In the case of Mathis Estate, Re (1989), 62 Man.R.(2d) 50 (C.A.), Monnin, C.J.M., of the Manitoba Court of Appeal stated that a solicitor who drafts a will is not required to find out to the penny what a prospective testatrix owns. He must know the nature of the assets but need not know the exact total. To properly draft a will a solicitor should know the nature of the assets, namely, whether they are real estate, bank accounts, stocks, bonds or various other types of investments – See paragraph 34.

Duty where testator to disinherit a dependant

In the case of Kuhn v. Kuhn Estate (1992), 112 N.S.R.(2d) 38; 307 A.P.R. 38 (T.D.), the headnote stated: The Nova Scotia Supreme Court, Trial Division, stated that it is incumbent upon solicitors, who take instructions for wills, to keep a record of their instructions and to advise a testator who plans to disinherit a spouse or child of the effects of the Testators’ Family Maintenance Act – See paragraph 42.

Duty of a lawyer to test the capacity of a testator In the case of Collicutt Estate, Re (1994), 134 N.S.R.(2d) 137; 383 A.P.R. 137 (C.A.), an 85 year old testatrix made wills in 1982 and 1985 making specific bequests to friends and relatives and leaving the residue to charity – In 1988, the testatrix executed a new will, naming a neighbour as sole beneficiary and executrix – The testatrix did not comprehend the extent of her property – She had over $200,000 in the bank, yet worried that she would be thrown out of the nursing home because she could not pay to be there – The sole beneficiary’s involvement in preparing the new will was suspicious – The lawyer drafting the will did not properly inquire into the testatrix’s mental capacity – The Nova Scotia Probate Court held that the propounder of the will failed to prove testamentary capacity – The court was not satisfied that the testatrix knew and approved of the contents of her will – The Nova Scotia Court of Appeal affirmed the decision.

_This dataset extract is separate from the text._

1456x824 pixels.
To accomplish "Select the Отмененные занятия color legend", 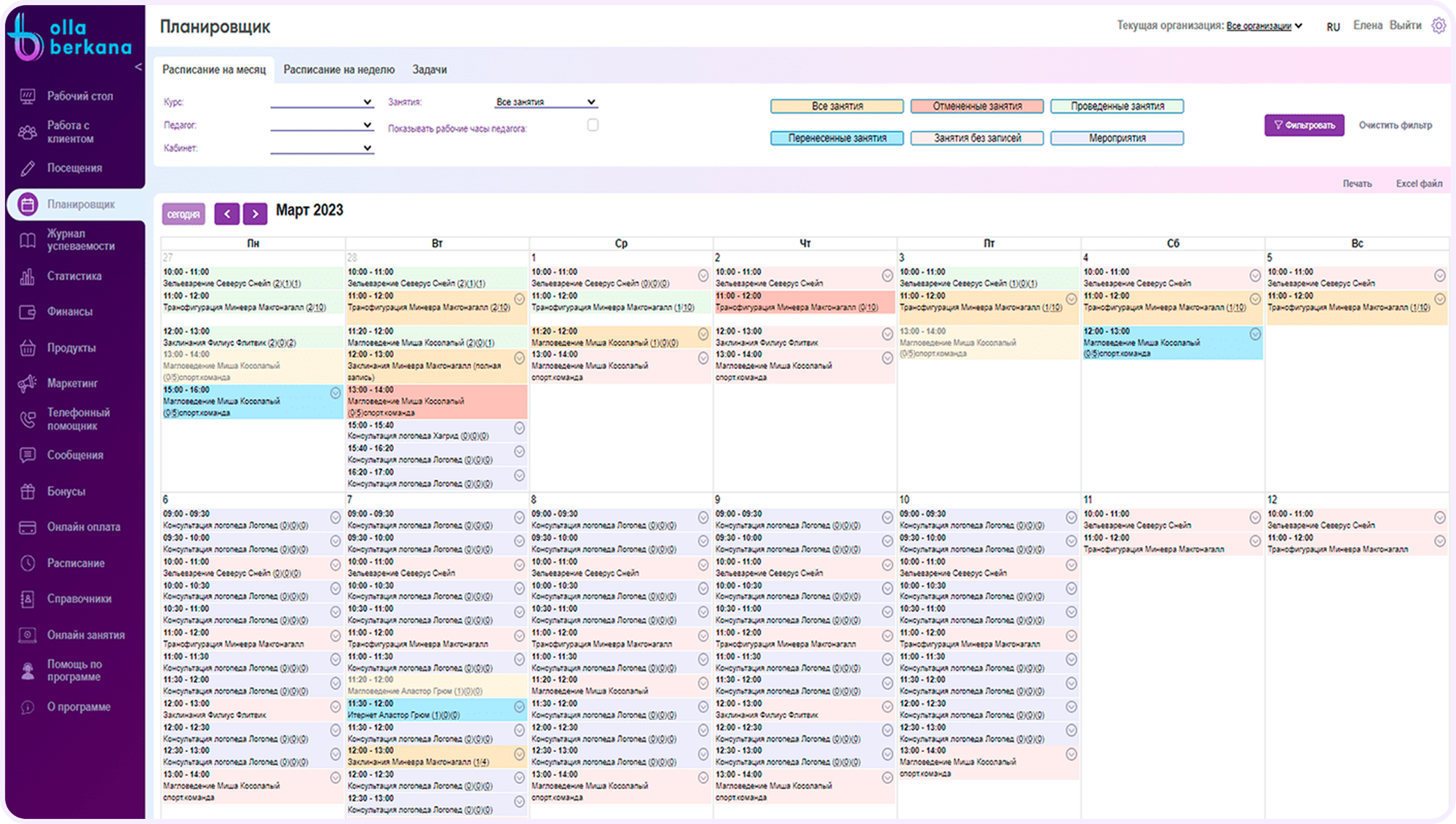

In the case of Carvell Estate, Re (1977), 21 N.B.R.(2d) 642; 37 A.P.R. 642 (Prob. Ct.), the New Brunswick Probate Court referred to the duties of a lawyer in drawing a will for an elderly or infirm testator – The Probate Court referred to the tests which a lawyer should employ to test the testamentary capacity of a client – See paragraphs 48 to 57.

Duty of a lawyer to make notes in cases of doubtful capacity

In the case of Coughlan Estate, Re (2003), 227 Nfld. & P.E.I.R. 193; 677 A.P.R. 193 (P.E.I.T.D.), a 91 year old man (Coughlan) went to see a lawyer first to revoke a power of attorney and then to make his will – Although Coughlan had three children he wanted to leave his property to only two of them – The lawyer, sensing that the will could be contested, engaged two psychiatrists to comment on Coughlan’s capacity – The lawyer carefully questioned Coughlan and made detailed notes before concluding that he had testamentary capacity – The lawyer made sure that Coughlan’s daughter was not present when the instructions were taken – As the lawyer had sensed, the will was challenged on the basis of a lack of testamentary capacity – The Prince Edward Island Supreme Court, Trial Division, in finding that Coughlan had the requisite capacity, stated that it was impressed by the steps taken by the lawyer to satisfy himself that Coughlan had testamentary capacity – See paragraphs 132 and 133.